» Directions for this task:
Each entry below should be given again exactly; the pictures stay out.

§ §

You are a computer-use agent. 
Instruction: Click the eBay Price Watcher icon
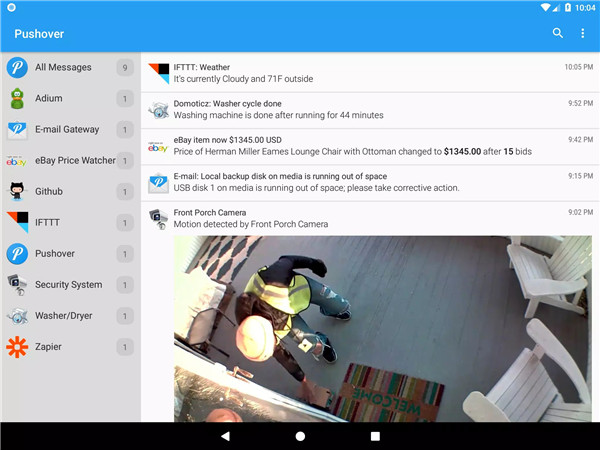[17, 160]
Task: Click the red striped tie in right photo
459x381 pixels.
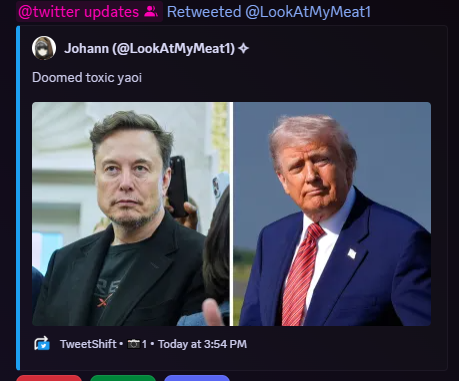Action: point(300,274)
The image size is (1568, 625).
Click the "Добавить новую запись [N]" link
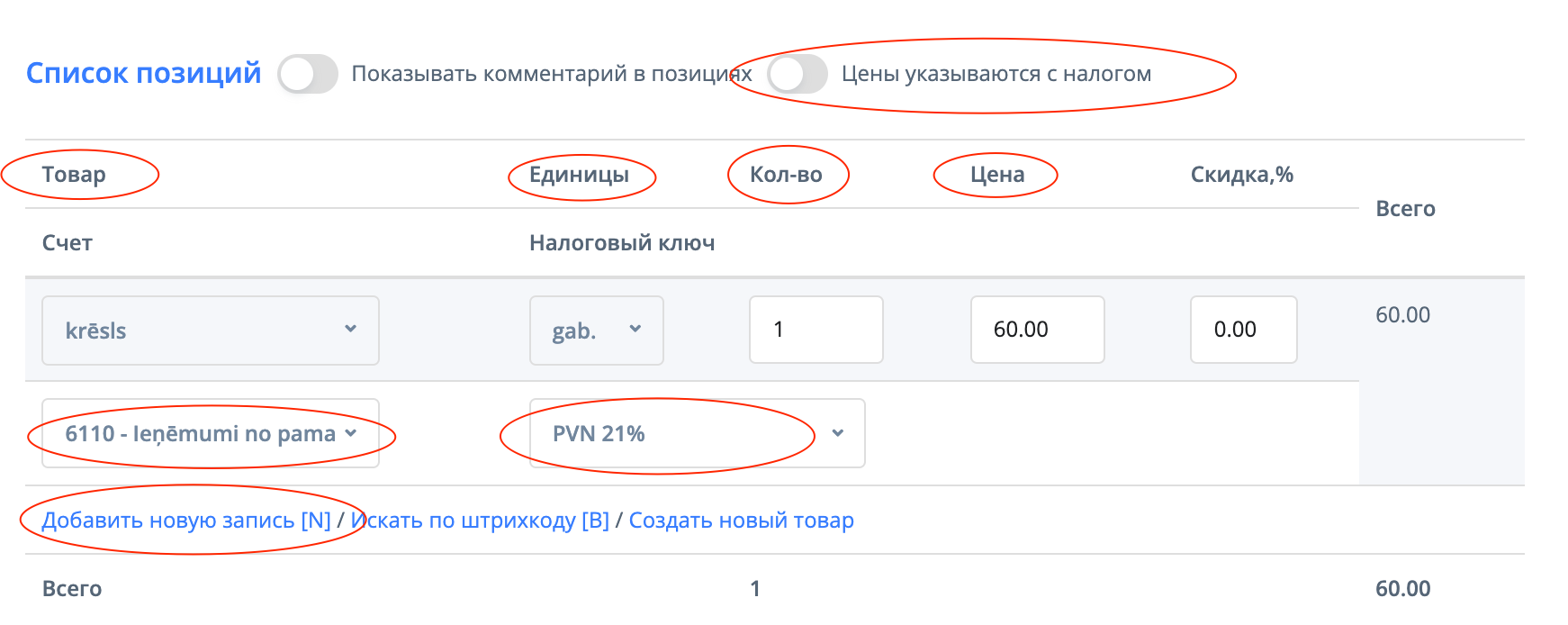[186, 521]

§ §

» Response below:
You are a computer-use agent. 
Instruction: Click the eBay Price Watcher icon
[17, 160]
Task: Click the red striped tie in right photo
459x381 pixels.
Action: point(300,274)
The image size is (1568, 625).
Click the "Добавить новую запись [N]" link
[186, 521]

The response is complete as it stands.